Елизавета не настолько глупа, чтобы озвучить свои ночные фантазии: сделай она это – и Пирог с Шалимаром поднимут ее на смех, и это в лучшем случае. В худшем – сочтут ненормальной, покрутят пальцем у виска и вообще перестанут с ней водиться. Чего страшно не хотелось бы, ведь других подруг у Елизаветы Гейнзе нет.
– Я вот что решила: пусть все остается по-прежнему. Жили ведь мы без нее до сих пор. И теперь проживем.
– Еще чего! – хором заявляют Пирог и Шалимар, перспектива остаться без внезапно замаячившего на горизонте пропуска в высший свет приводит их в неистовство. – Нужно достать эту стерву! Выкачать бабло и голой в Африку пустить!
– Думаю, это невозможно.
Возможно, еще как возможно! Более того, в течение нескольких минут у Пирога и Шалимара рождаются два совершенно разных и довольно экстравагантных плана.
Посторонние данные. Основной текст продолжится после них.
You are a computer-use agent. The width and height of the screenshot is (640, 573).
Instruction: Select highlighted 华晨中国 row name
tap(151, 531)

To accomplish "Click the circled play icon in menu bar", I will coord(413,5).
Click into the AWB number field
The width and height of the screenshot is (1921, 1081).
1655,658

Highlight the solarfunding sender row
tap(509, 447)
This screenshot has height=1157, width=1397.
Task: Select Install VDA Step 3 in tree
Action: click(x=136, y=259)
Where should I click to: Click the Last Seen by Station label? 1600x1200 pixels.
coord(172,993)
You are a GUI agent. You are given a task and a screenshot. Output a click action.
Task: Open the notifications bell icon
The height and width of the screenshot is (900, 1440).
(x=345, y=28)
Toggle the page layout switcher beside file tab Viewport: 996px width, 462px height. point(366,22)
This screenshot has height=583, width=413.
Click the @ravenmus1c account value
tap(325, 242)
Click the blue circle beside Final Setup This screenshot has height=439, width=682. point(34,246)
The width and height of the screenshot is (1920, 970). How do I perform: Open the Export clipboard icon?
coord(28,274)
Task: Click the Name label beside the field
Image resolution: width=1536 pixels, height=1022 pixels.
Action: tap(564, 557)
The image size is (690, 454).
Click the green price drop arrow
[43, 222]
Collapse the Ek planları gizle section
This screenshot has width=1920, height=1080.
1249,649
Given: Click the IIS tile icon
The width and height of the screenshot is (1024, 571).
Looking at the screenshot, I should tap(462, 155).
План Пирога включает генетическую экспертизу, призванную определить степень родства между Елизаветой и Женщиной-Цунами. По результатам экспертизы стряпается исковое заявление на взыскание алиментов с матери-кукушки-ехидны-отступницы, и уже с ним Елизавета отправляется в суд и спокойненько выигрывает дело.
– Судиться с родной матерью? Нет-нет, я на это не способна.
– Не боись, до суда не дойдет, – успокаивает переполошившуюся Елизавету Пирог. – Такие твари, как твоя мамаша, суды не любят по определению. Предпочитают решать все по-тихому, не предавая огласке обстоятельства дела. Вот увидишь, отслюнявит тебе приличные отступные, на этом все и кончится. Пара-тройка миллионов баксов тебя устроит, Лизелотта? Меня – очень даже. А тебя, Шалимар?